• PASSAGE TO READ:
§

First pass at unicode support

WardBrian · WardBrian · commit 092bf0665a7b · 2025-03-13T14:27:09.000-04:00
diff --git a/src/frontend/Errors.ml b/src/frontend/Errors.ml
@@ -4,7 +4,7 @@ open Core
 
 (** Our type of syntax error information *)
 type syntax_error =
-  | Lexing of Middle.Location.t
+  | Lexing of string * Middle.Location.t
   | UnexpectedEOF of Middle.Location.t
   | Include of string * Middle.Location.t
   | Parsing of string * Middle.Location_span.t
@@ -57,12 +57,12 @@ let pp_syntax_error ?printed_filename ?code ppf = function
         (Middle.Location_span.to_string ?printed_filename loc_span)
         (pp_context_with_message ?code)
         (message, loc_span.begin_loc)
-  | Lexing loc ->
+  | Lexing (message, loc) ->
       Fmt.pf ppf "Syntax error in %s, lexing error:@,%a@."
         (Middle.Location.to_string ?printed_filename
            {loc with col_num= loc.col_num - 1})
         (pp_context_with_message ?code)
-        ("Invalid character found.", loc)
+        (message, loc)
   | UnexpectedEOF loc ->
       Fmt.pf ppf "Syntax error in %s, lexing error:@,%a@."
         (Middle.Location.to_string ?printed_filename
diff --git a/src/frontend/Errors.mli b/src/frontend/Errors.mli
@@ -2,7 +2,7 @@
 
 (** Our type of syntax error information *)
 type syntax_error =
-  | Lexing of Middle.Location.t
+  | Lexing of string * Middle.Location.t
   | UnexpectedEOF of Middle.Location.t
   | Include of string * Middle.Location.t
   | Parsing of string * Middle.Location_span.t
diff --git a/src/frontend/Unicode.ml b/src/frontend/Unicode.ml
@@ -0,0 +1,45 @@
+let error ~loc msg =
+  raise
+    (Errors.SyntaxError
+       (Errors.Lexing (msg, Preprocessor.location_of_position loc)))
+
+let pp_uchar ppf u =
+  let u_int = Uchar.to_int u in
+  if u_int < 128 then Fmt.string ppf (Char.chr u_int |> Char.escaped)
+  else Fmt.pf ppf "U+%04X" u_int
+
+(* Validation based on the
+   Unicode Standard Annex #31: Unicode Identifiers and Syntax
+   https://www.unicode.org/reports/tr31 *)

§

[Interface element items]
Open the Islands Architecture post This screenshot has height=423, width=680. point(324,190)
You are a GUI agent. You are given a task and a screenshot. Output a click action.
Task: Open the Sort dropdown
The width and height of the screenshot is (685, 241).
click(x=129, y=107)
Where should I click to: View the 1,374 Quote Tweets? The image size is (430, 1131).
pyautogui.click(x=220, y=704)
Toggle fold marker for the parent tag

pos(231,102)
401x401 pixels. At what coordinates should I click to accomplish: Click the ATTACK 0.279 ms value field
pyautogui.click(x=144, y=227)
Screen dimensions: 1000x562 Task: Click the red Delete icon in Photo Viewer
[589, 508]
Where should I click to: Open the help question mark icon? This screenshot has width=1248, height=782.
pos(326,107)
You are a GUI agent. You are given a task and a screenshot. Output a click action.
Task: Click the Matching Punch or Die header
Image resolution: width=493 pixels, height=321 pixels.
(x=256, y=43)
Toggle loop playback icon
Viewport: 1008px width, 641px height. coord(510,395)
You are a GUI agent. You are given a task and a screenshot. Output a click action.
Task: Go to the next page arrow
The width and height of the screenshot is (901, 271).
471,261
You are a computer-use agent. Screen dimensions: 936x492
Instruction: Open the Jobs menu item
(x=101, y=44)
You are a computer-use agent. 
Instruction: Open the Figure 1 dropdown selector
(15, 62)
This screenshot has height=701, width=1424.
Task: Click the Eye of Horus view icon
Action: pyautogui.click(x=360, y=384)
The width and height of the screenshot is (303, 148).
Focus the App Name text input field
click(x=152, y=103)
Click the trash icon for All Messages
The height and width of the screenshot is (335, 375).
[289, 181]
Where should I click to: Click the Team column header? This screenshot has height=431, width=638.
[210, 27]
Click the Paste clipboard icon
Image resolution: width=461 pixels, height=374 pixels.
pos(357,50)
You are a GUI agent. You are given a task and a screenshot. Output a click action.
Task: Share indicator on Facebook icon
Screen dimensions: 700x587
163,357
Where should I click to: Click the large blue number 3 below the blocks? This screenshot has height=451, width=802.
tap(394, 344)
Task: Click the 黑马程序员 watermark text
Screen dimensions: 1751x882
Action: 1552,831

§

• TO DO:
**a.** In the commit diff, what does the Lexing constructor of syntax_error carry after the change?
**b.** Reproduce the stretch of the commit diff from "WardBrian · WardBrian" through "(Middle.Location_span.to_string ?printed_filename loc_span)".
**c.** In the commit diff, how does pp_uchar decide which form to use when printing a character?

• TASK-BY-TASK OUTPUTS:
**a.** A string together with a Middle.Location.t (string * Middle.Location.t).

**b.**
WardBrian · WardBrian · commit 092bf0665a7b · 2025-03-13T14:27:09.000-04:00
diff --git a/src/frontend/Errors.ml b/src/frontend/Errors.ml
@@ -4,7 +4,7 @@ open Core
 
 (** Our type of syntax error information *)
 type syntax_error =
-  | Lexing of Middle.Location.t
+  | Lexing of string * Middle.Location.t
   | UnexpectedEOF of Middle.Location.t
   | Include of string * Middle.Location.t
   | Parsing of string * Middle.Location_span.t
@@ -57,12 +57,12 @@ let pp_syntax_error ?printed_filename ?code ppf = function
         (Middle.Location_span.to_string ?printed_filename loc_span)

**c.** It converts the character to an integer code. If the code is below 128, it prints the character in escaped form using Char.escaped. Otherwise it prints "U+" followed by the code in uppercase hexadecimal, zero-padded to at least four digits.